Another piece was unexpected and most lovely: Romance for Bassoon and Strings, Op. 62, by Edward Elgar, with Christopher Ulffers, director of the ECU School of Music, as soloist. He performed with a string quintet of two violins and a viola, cello and bass. Ulffers negotiated the challenging intervals well, and the blend with the string quintet was excellent.
Other pieces on the program showed the incredibly wide range of chamber music variety. Keiko Sekino of the ECU keyboard faculty was featured pianist in the opening Allegro vivace movement of Schubert’s Piano Quintet in A, D. 667, joined by ECU faculty violinist Hye-Jin Kim, ECU alumna Marta Lambert on viola, guest cellist Carr and faculty bassist Leonid Finkelshteyn. A lovely reading by all.
Gregorian, Kim, alumni Leonardo Perez on violin and Jesse Smith on cello, joined by ECU student Florrie Marshall on viola and Carr on cello, gave a sparkling reading to the third Allegretto moderato movement of Tchaikovsky’s String Sextet in D minor, Op. 70 (“Souvenir de Florence”). Gregorian, Kim and Carr were joined by alumni and students to present a fine reading of the opening Allegro moderato ma con fuoco movement of Mendelssohn’s Octet in E-flat, Op. 20 – a true gem in the chamber repertoire that was well played.
The entire group did well on the fourth “Frolicsome Finale” movement in Britten’s Simple Symphony, Op. 4, and the six “Romanian Folk Dances” by Bartók. The pieces played by full orchestra could have become much like an exercise in herding cats, given the ages and experience levels among the visiting students, but such was not at all the case. Timing was well maintained, especially in the dances, and the rich, full sound of the strings was most enjoyable.

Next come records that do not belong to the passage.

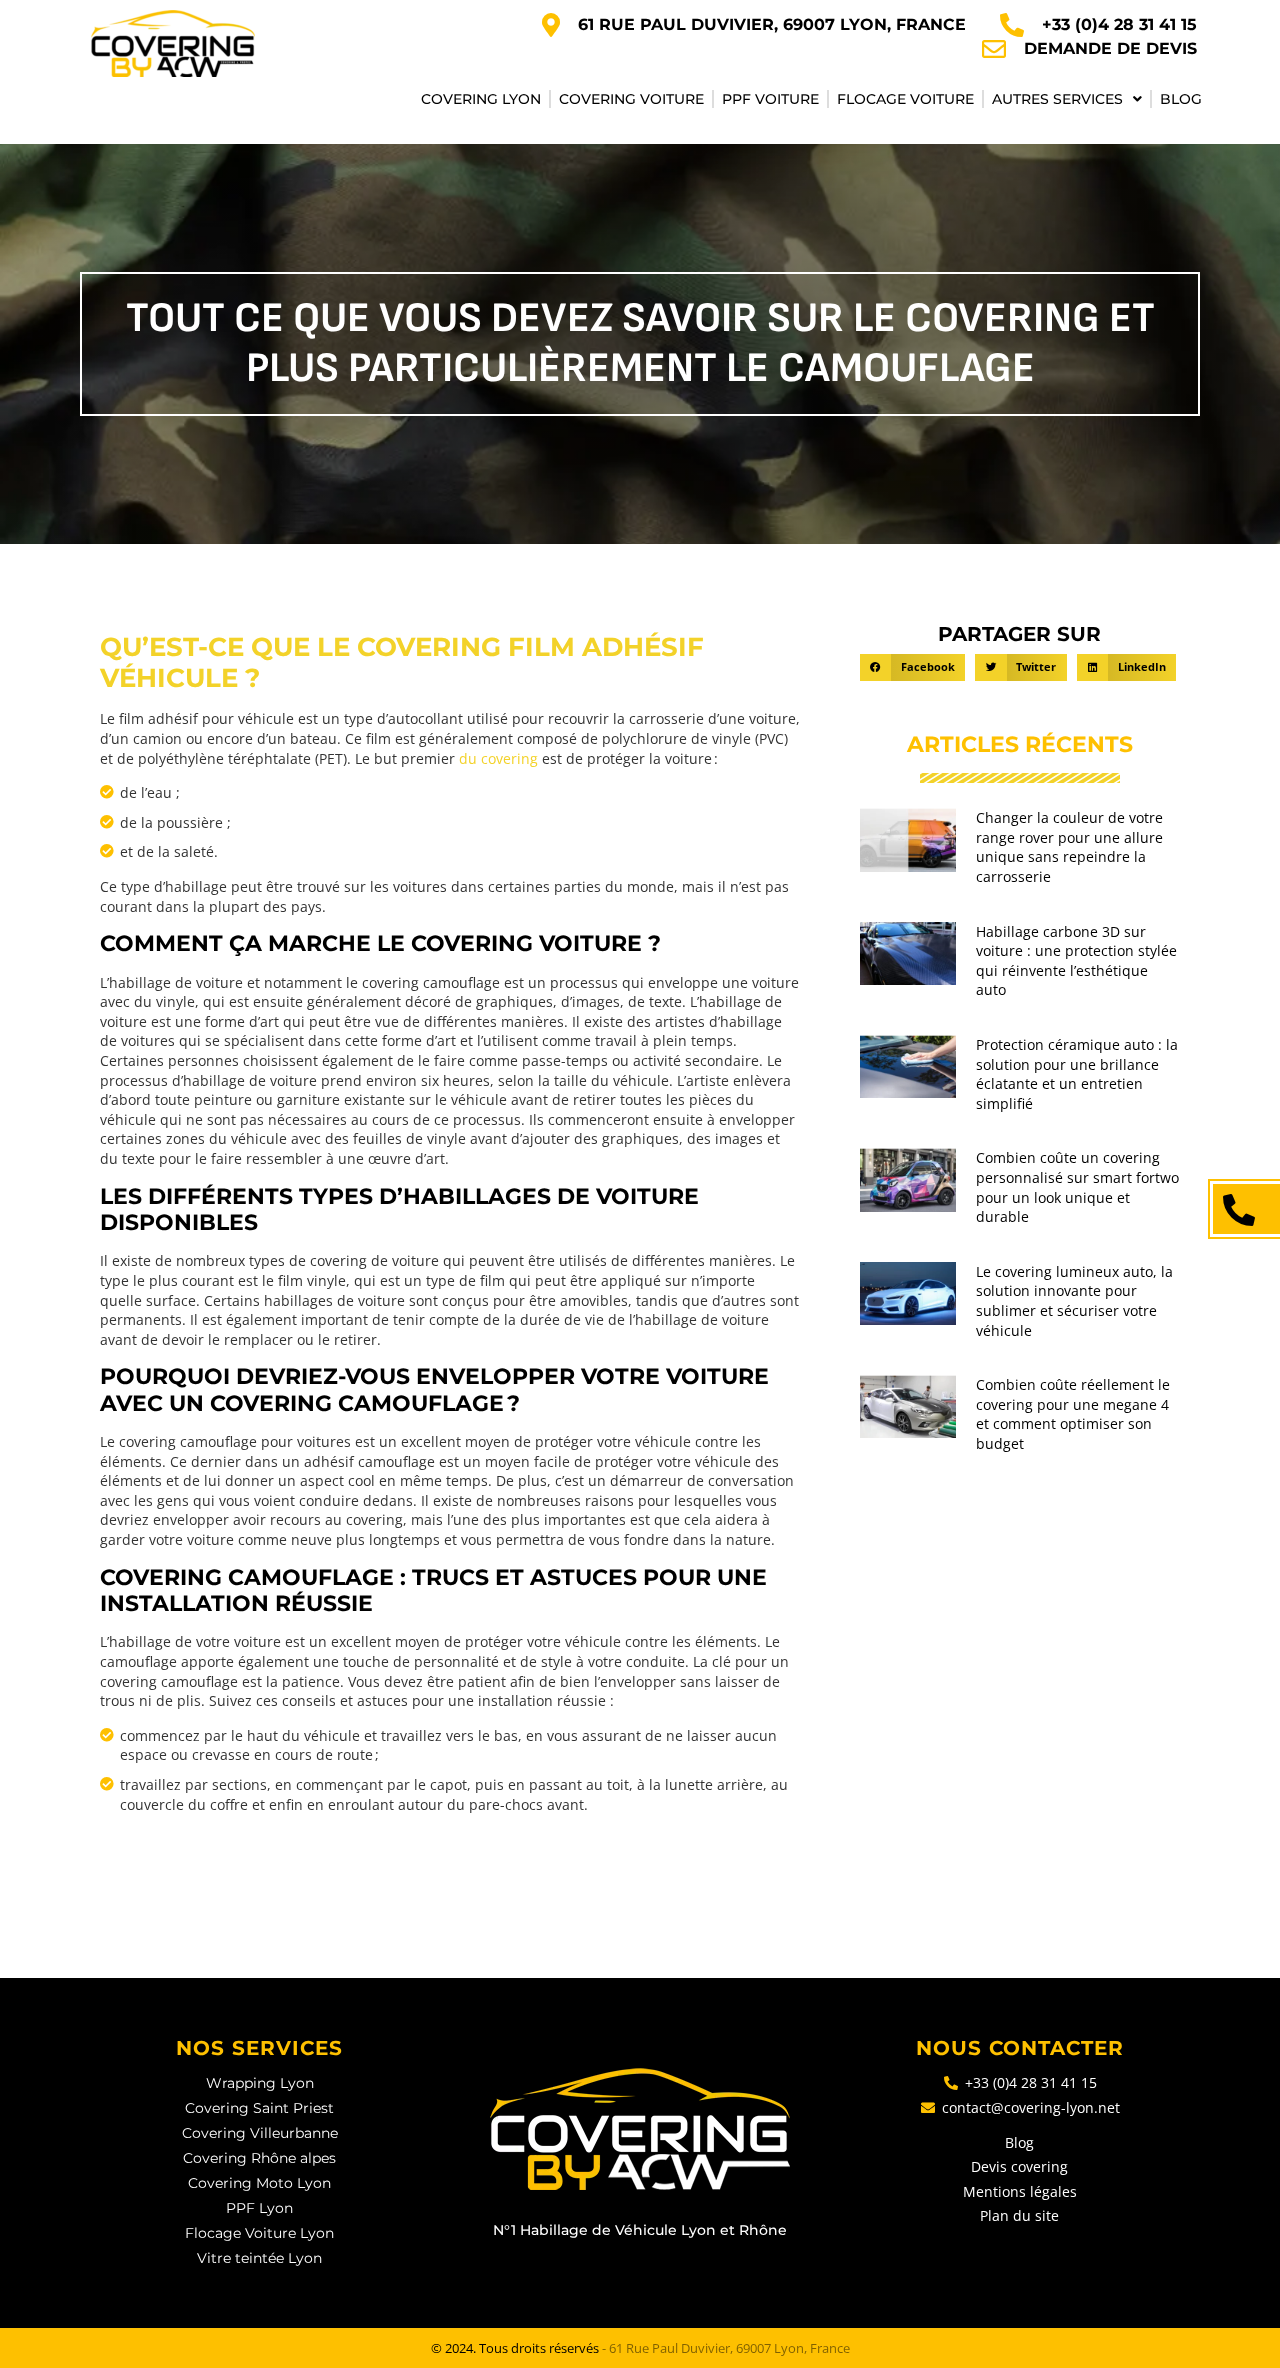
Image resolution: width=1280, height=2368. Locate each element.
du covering (500, 758)
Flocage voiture (905, 99)
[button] (912, 667)
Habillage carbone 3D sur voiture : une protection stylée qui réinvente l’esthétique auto (1076, 961)
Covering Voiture (631, 99)
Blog (1181, 99)
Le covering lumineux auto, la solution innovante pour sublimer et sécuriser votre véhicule (1074, 1301)
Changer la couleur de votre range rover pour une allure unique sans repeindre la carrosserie (1069, 847)
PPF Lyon (259, 2208)
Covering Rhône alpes (259, 2158)
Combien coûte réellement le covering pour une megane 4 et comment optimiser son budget (1073, 1414)
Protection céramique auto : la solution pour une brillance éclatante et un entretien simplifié (1077, 1074)
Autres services (1057, 99)
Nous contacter (1020, 2048)
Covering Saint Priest (259, 2108)
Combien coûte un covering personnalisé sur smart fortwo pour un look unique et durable (1077, 1187)
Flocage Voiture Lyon (259, 2233)
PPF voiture (770, 99)
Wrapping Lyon (260, 2083)
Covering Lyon (481, 99)
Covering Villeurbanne (260, 2133)
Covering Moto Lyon (259, 2183)
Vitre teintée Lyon (259, 2258)
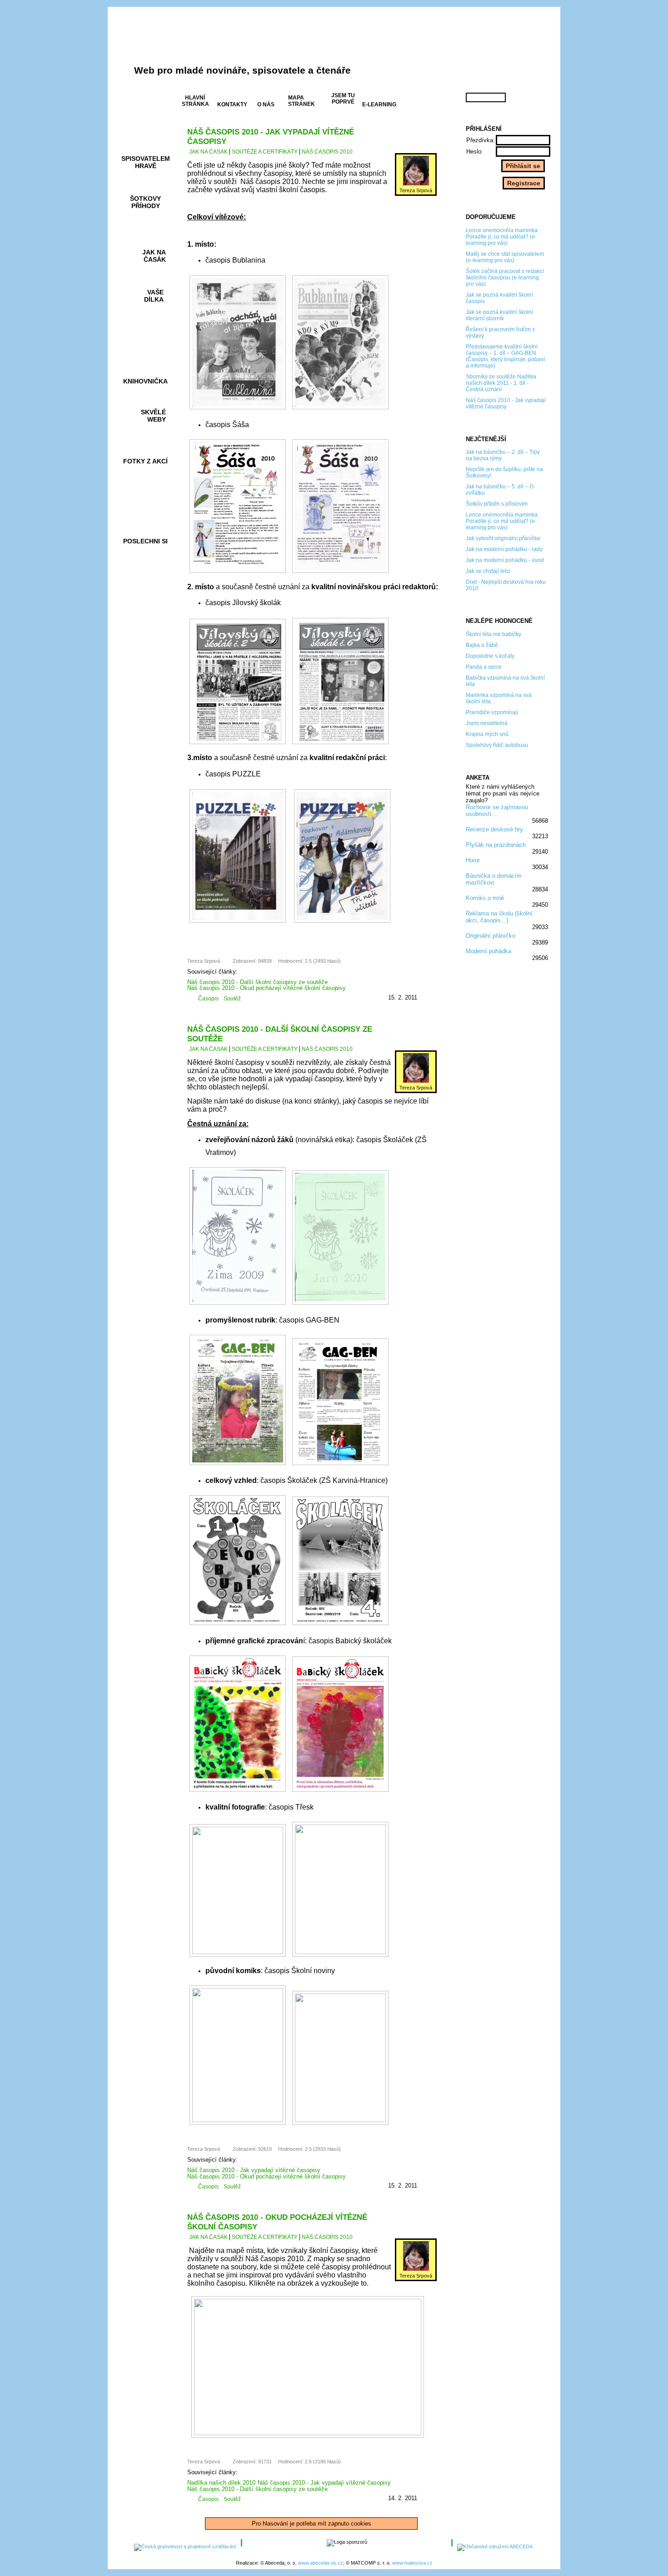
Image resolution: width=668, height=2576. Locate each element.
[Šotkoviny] (282, 47)
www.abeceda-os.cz (320, 2563)
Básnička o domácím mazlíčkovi (494, 879)
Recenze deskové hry (494, 829)
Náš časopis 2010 (327, 152)
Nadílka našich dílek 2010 (221, 2482)
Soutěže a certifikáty (265, 152)
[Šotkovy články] (497, 49)
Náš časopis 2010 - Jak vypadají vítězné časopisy (253, 2170)
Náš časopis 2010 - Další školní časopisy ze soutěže (257, 982)
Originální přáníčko (490, 935)
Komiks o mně (485, 898)
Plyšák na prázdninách (496, 844)
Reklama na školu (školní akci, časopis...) (499, 917)
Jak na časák (208, 152)
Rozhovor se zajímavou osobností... (497, 810)
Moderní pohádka (488, 951)
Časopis (208, 998)
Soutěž (232, 998)
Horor (473, 860)
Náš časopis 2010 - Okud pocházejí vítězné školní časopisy (266, 988)
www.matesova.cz (412, 2563)
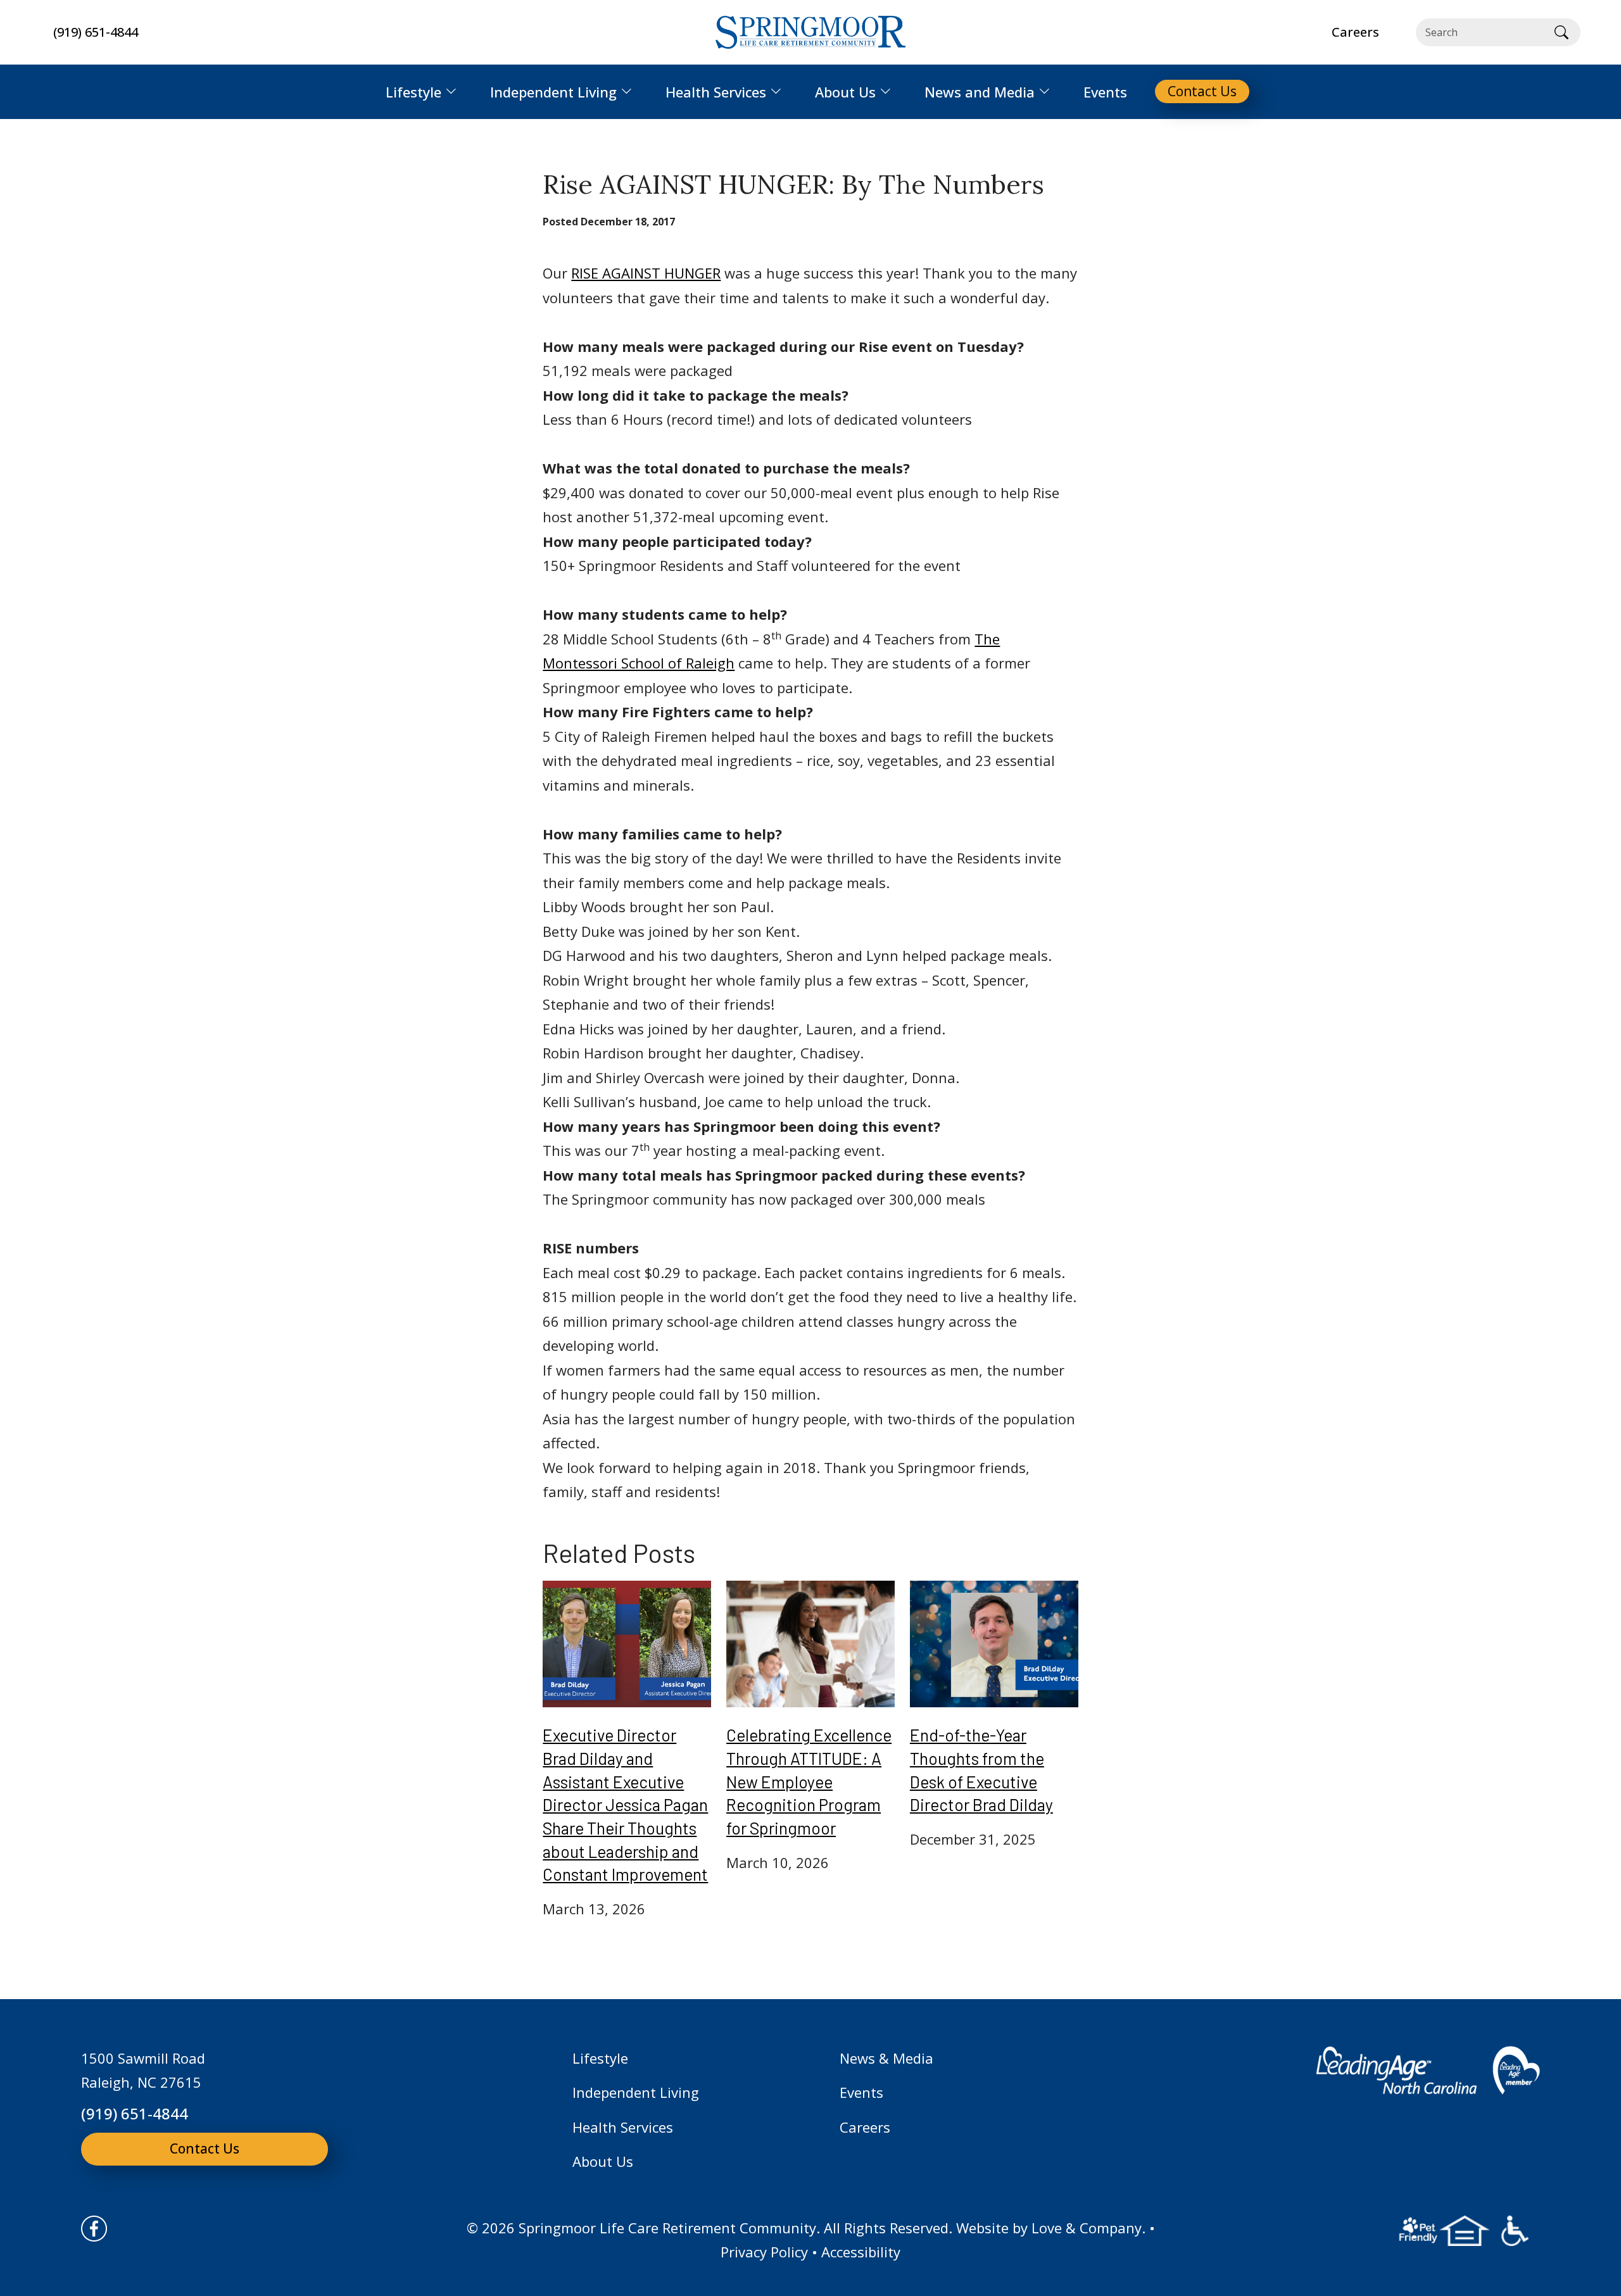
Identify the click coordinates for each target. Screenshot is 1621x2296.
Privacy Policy (764, 2251)
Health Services (622, 2126)
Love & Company (1086, 2227)
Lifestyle (600, 2057)
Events (861, 2092)
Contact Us (204, 2148)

The concert opened and closed with Dmitri Shostakovich: first, the Prelude and Scherzo movements in Two Pieces for String Octet, Op. 11, and at the end, his String Quartet No. 8 in C minor, Op. 110, as played by a large string orchestra. The pieces for octet, which combined faculty, alumni and students, were both dark and bright, and the contrast between the moods was pronounced. The quartet, written as a statement against fascism and war, was decidedly somber for almost the entire piece. This is a bleak, mainly minor-key, musical landscape, with the strings often providing a drone behind a solo violin line, in this case played well by Gregorian. Kim and cellist Gruber engaged in a ghostly duet at another point, and the first violins played an eerie three-quarter time passage over violas and cellos in another section. This concert did not end on a splashy high note; instead, it ended with a feeling of introspective and emotional intensity.